Identification, characterization, and comparative genomic distribution of the HERV-K (HML-2) group of human endogenous retroviruses

Affiliations
Comparative Study

Identification, characterization, and comparative genomic distribution of the HERV-K (HML-2) group of human endogenous retroviruses

Ravi P Subramanian et al. Retrovirology. .

Abstract

Background: Integration of retroviral DNA into a germ cell may lead to a provirus that is transmitted vertically to that host's offspring as an endogenous retrovirus (ERV). In humans, ERVs (HERVs) comprise about 8% of the genome, the vast majority of which are truncated and/or highly mutated and no longer encode functional genes. The most recently active retroviruses that integrated into the human germ line are members of the Betaretrovirus-like HERV-K (HML-2) group, many of which contain intact open reading frames (ORFs) in some or all genes, sometimes encoding functional proteins that are expressed in various tissues. Interestingly, this expression is upregulated in many tumors ranging from breast and ovarian tissues to lymphomas and melanomas, as well as schizophrenia, rheumatoid arthritis, and other disorders.

Results: No study to date has characterized all HML-2 elements in the genome, an essential step towards determining a possible functional role of HML-2 expression in disease. We present here the most comprehensive and accurate catalog of all full-length and partial HML-2 proviruses, as well as solo LTR elements, within the published human genome to date. Furthermore, we provide evidence for preferential maintenance of proviruses and solo LTR elements on gene-rich chromosomes of the human genome and in proximity to gene regions.

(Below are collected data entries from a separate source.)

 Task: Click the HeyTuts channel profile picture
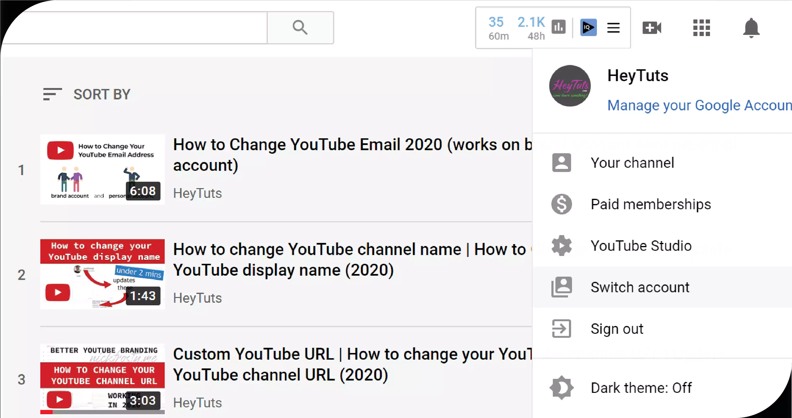click(569, 85)
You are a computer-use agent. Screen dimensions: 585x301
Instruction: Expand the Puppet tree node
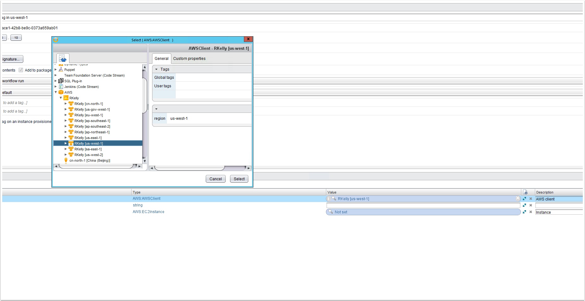(56, 70)
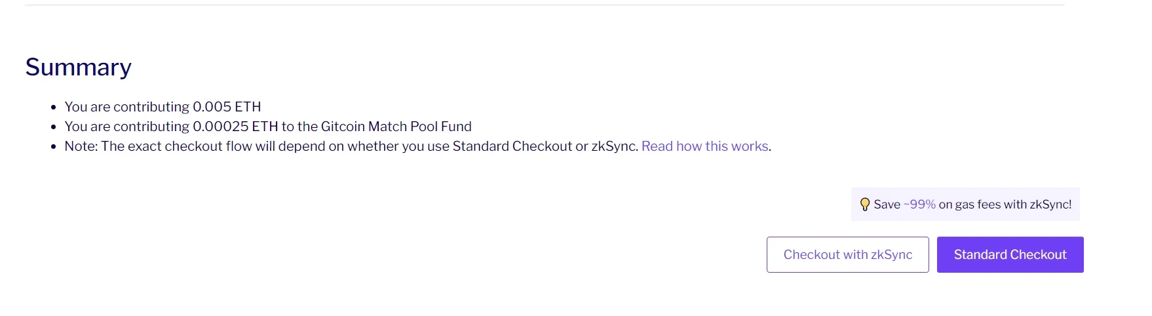The width and height of the screenshot is (1152, 316).
Task: Click the word 'Note:' in the summary
Action: pos(81,146)
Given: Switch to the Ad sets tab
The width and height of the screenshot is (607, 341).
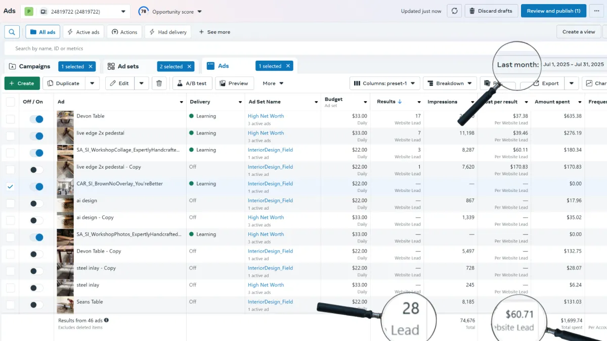Looking at the screenshot, I should [x=128, y=67].
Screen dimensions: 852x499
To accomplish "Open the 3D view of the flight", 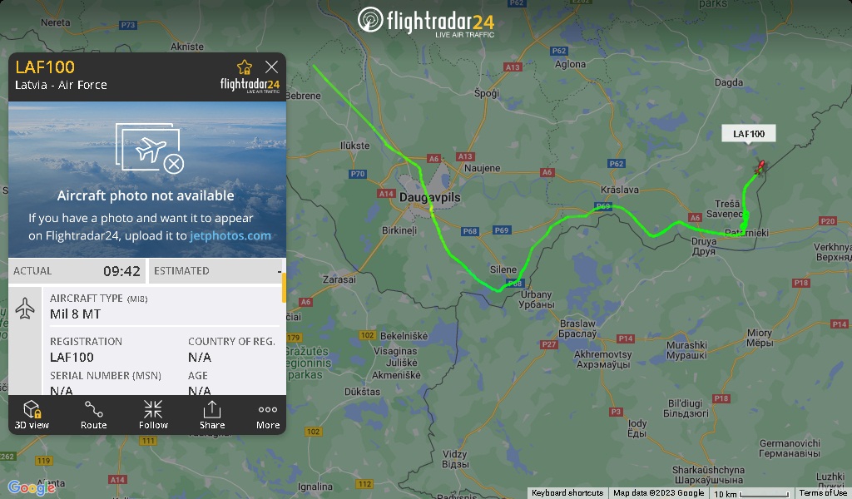I will click(32, 415).
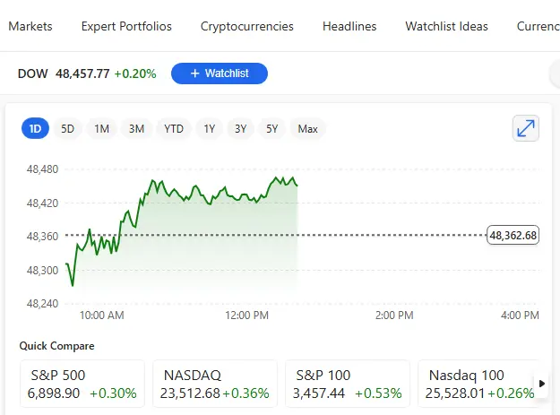Go to Expert Portfolios tab

(126, 26)
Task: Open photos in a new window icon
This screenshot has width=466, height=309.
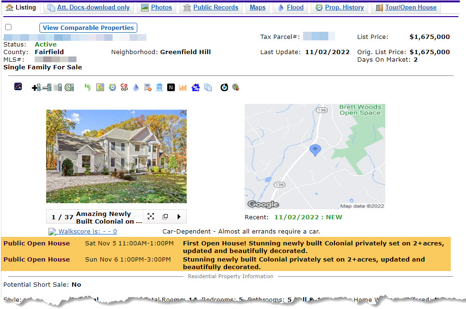Action: tap(165, 216)
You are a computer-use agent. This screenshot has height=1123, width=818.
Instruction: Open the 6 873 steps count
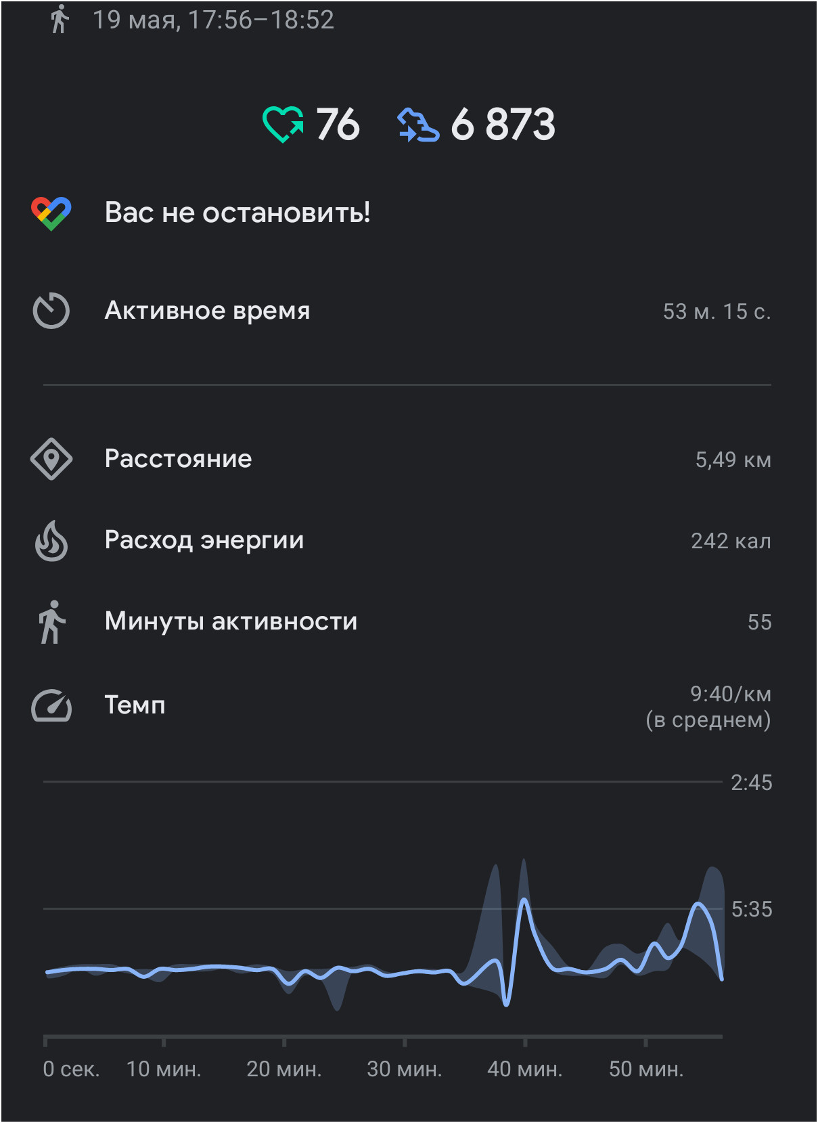[503, 125]
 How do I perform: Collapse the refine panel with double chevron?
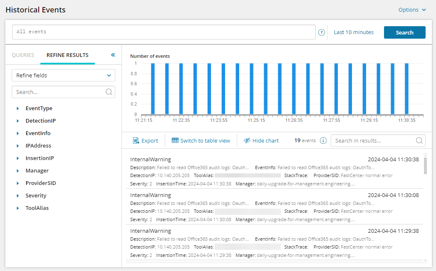(113, 55)
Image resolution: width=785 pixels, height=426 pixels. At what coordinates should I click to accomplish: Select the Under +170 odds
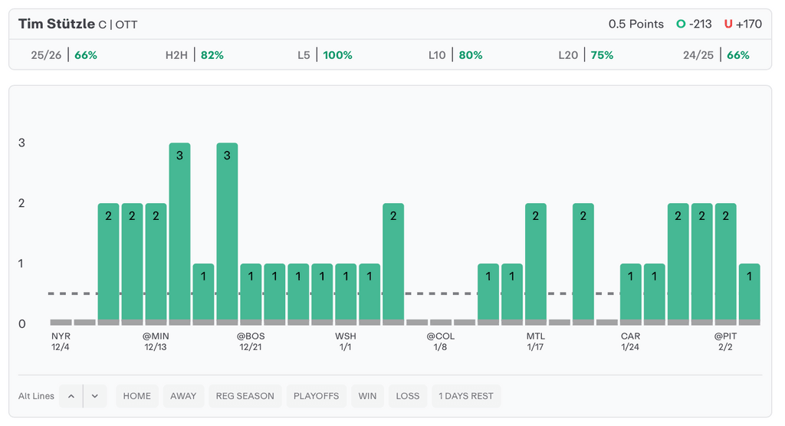(x=743, y=24)
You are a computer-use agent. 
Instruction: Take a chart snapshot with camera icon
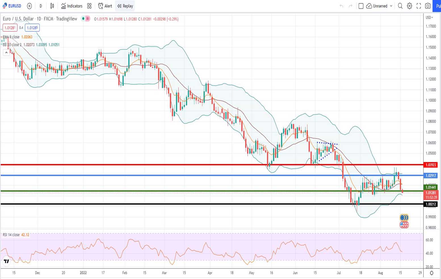[428, 6]
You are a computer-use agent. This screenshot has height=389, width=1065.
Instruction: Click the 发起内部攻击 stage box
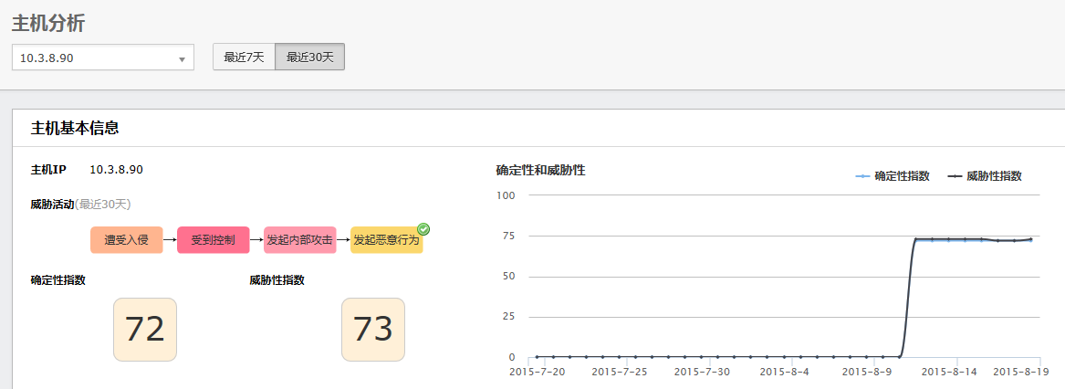tap(299, 240)
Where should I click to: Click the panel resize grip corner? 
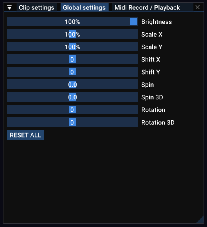[x=200, y=220]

Conclusions: Our analysis has found and corrected several errors in the annotation of HML-2 elements in the human genome, including mislabeling of a newly identified group called HML-11. HML-elements have been implicated in a wide array of diseases, and characterization of these elements will play a fundamental role to understand the relationship between endogenous retrovirus expression and disease.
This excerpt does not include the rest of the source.